Nelle sue memorie, Garcia Oliver afferma di essere stato l'iniziatore della collettivizzazione in
Catalogna, ciò che vale a dire che senza capi le masse non fanno nulla. Su questo io ho dubbi
molto profondi e credo che ci sia confusione tra una persona che può incarnare, in un dato
momento, l'aspirazione di un gruppo numeroso, e una organizzazione collettiva di produzione. In
ogni caso si può notare che Garcia Oliver fu costretto a reprimere uno sciopero nel settore
dell'autogestione (cfr., sul libro di Vernon Richards la testimonianza di Marcos Alcon), ciò che
limita le facoltà di capo, di cui sembra farsi portavoce.
I consigliari e i marxisti-leninisti giocano sapientemente sugli aggettivi e sui nomi comuni per
parlare di vittoria "degli operai e dei lavoratori", nel luglio 1936, stigmatizzando gli errori degli
anarcosindacalisti. La collaborazione governativa sarebbe la campana storica
dell'anarcosindacalismo e la reazione dei lavoratori di Barcellona nel maggio 1937 la coscienza
rivoluzionaria della massa.
Neppure gli storici ufficiali sono più chiari e se ne traggono tre tattiche. La prima è il silenzio (H.

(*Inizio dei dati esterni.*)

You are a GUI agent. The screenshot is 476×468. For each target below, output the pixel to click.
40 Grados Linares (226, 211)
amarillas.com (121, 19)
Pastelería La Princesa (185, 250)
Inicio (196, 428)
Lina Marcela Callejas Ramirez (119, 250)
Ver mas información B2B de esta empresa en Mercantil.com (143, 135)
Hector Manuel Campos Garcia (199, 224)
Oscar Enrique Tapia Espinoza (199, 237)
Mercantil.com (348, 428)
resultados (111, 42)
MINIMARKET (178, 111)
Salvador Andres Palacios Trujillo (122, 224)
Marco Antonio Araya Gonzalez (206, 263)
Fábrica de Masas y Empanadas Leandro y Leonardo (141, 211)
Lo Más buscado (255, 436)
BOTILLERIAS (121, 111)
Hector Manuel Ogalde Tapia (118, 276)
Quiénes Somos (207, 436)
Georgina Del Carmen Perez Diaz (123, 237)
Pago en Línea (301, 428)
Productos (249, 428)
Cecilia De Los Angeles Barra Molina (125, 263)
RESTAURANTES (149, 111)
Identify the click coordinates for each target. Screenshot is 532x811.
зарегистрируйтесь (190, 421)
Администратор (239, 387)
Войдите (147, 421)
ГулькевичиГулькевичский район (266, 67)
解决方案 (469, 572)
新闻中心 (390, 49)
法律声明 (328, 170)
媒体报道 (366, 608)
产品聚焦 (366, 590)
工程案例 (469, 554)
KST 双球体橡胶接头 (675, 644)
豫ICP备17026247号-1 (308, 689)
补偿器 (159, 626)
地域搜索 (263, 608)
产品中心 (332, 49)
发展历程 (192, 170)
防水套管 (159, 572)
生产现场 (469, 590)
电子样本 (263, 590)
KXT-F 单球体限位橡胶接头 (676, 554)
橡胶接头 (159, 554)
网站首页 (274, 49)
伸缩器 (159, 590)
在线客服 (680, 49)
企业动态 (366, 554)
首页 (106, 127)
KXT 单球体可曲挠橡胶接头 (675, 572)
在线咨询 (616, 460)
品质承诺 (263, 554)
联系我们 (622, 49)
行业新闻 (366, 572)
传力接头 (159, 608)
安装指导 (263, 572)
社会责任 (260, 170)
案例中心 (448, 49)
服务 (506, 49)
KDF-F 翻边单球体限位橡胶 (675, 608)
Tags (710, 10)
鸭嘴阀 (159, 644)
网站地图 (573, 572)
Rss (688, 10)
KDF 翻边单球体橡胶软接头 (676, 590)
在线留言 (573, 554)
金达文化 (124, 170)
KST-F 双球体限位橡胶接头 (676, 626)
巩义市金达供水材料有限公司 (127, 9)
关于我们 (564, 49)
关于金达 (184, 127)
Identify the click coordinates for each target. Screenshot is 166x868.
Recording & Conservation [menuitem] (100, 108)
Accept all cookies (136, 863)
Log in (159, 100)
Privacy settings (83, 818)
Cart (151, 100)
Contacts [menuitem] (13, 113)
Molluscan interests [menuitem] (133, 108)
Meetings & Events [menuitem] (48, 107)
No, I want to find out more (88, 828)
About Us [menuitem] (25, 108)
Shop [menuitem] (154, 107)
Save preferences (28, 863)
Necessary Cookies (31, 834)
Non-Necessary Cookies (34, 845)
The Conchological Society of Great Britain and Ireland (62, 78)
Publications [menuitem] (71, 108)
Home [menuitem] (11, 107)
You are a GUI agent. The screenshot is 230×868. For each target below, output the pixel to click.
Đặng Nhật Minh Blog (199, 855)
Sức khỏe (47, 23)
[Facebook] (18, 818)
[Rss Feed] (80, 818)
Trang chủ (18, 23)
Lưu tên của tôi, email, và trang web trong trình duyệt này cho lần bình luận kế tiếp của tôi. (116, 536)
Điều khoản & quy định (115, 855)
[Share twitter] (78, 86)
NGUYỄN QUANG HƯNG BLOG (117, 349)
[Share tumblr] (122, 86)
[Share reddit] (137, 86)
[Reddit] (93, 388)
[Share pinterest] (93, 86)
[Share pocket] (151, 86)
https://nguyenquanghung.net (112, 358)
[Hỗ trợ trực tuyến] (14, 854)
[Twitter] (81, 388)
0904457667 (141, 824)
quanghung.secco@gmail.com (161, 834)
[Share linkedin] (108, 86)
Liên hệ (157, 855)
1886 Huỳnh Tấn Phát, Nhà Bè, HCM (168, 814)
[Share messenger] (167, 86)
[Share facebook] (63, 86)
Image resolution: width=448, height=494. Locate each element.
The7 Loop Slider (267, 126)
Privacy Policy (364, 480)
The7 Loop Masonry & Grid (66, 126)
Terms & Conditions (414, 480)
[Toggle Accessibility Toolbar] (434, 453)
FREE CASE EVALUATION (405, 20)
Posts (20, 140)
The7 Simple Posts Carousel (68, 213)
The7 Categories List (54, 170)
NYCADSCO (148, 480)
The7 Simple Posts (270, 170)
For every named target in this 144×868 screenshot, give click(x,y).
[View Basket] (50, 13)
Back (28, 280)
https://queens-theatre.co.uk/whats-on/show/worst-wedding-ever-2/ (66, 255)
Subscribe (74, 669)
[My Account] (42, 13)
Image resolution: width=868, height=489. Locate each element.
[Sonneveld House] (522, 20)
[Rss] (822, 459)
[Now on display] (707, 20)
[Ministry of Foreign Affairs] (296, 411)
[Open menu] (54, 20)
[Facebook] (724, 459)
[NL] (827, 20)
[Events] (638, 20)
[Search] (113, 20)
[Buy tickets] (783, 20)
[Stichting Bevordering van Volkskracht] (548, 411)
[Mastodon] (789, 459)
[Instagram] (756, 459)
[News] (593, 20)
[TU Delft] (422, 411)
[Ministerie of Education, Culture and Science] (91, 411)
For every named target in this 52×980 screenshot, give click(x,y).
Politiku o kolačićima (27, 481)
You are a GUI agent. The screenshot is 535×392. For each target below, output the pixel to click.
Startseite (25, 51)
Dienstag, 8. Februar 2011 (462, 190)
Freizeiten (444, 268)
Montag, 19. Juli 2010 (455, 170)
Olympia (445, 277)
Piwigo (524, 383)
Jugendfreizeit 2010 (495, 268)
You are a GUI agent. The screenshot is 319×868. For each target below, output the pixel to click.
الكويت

Thomas, qualche anno fa). La seconda consiste nell'abbordare l'autogestione trattandola come un
fenomeno frenante la vittoria dei repubblicani (Jackson, storico comunista). La terza affronta
l'autogestione di petto - generalmente in un capitolo - e lo storico utilizza tre risposte possibili: a)
non ci sono dati seri che permettono lo studio del problema (P. Vilar); b) i dati presentati non
sono verificabili (W. L. Bernecker) e non si possono trarre conclusioni; c) ci sono notevoli
supposizioni che permettono di affermare, in tutta logica, che il sistema sarebbe fallito, anche se
non è fallito (H. Thomas, versione attuale). Se aggiungiamo la versione comunista ("è evidente
che l'autogestione fu uno scacco") abbiamo dunque tre sistemi di critica: per mezzo del passato,
per mezzo del presente e per mezzo del futuro. Ma in nessun momento viene espressa la posizione
reale: l'ipocrisia, apparentemente logica, è la sola risposta.
Autore dell'interessante volume L'autogestion dans l'Espagne rivolutionnaire e collaboratore
della stampa anarchica, Frank Mintz sarà tra i relatori al convegno internazionale di studi
sull'autogestione che si terrà a Venezia dal 28 al 30 settembre.